Edipo.—Muerto eres, si tengo que repetirte la pregunta.

El Criado.—Pues había nacido en el palacio de Layo.

Edipo.—¿Era siervo o hijo legítimo de aquél?

El Criado.—¡Ay de mí! Me horroriza el decirlo.

Edipo.—Y a mí el escucharlo; pero, sin embargo, es preciso que lo oiga.

El Criado.—De aquél se decía que era hijo; pero la que está en palacio, tu mujer, te dirá mejor que yo cómo fué todo esto.

Edipo.—¿Es que fué ella misma la que te lo entregó?

El Criado.—Si, rey.

Edipo.—¿Y para que?

El Criado.—Para que lo matara...

Edipo.—¿Y lo había parido, la infeliz?

El Criado.—por temor de funestos oráculos.

Edipo.—¿Cuáles?

El Criado.—Se decía que él había de matar a sus padres.

Edipo.—¿Y cómo se lo entregaste tú a este viejo?

El Criado.—Me compadeci, señor, creyendo que se lo llevaría a tierra extraña, a la patria de donde él era.
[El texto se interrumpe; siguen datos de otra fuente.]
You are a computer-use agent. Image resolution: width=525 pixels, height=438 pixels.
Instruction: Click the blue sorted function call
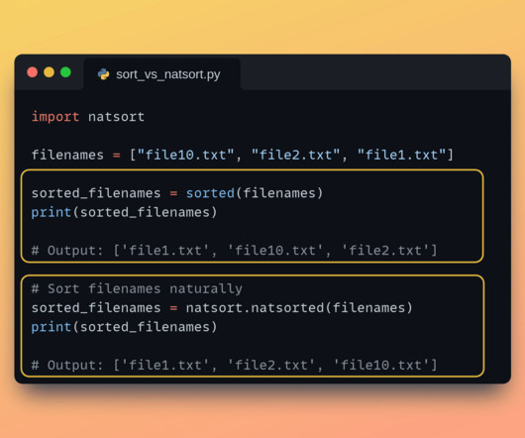210,193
Pero éste lo conservó para los mayores males; porque si eres ese a quien éste se refiere, considérate el más infortunado de los hombres.

Edipo.—¡Ay, ay! Ya está todo aclarado. ¡Oh luz!, sea éste el último día que te vea quien vino al mundo engendrado por quienes no debían haberle dado el ser, contrajo relaciones con quienes le estaban prohibidas y mató a quien no debía.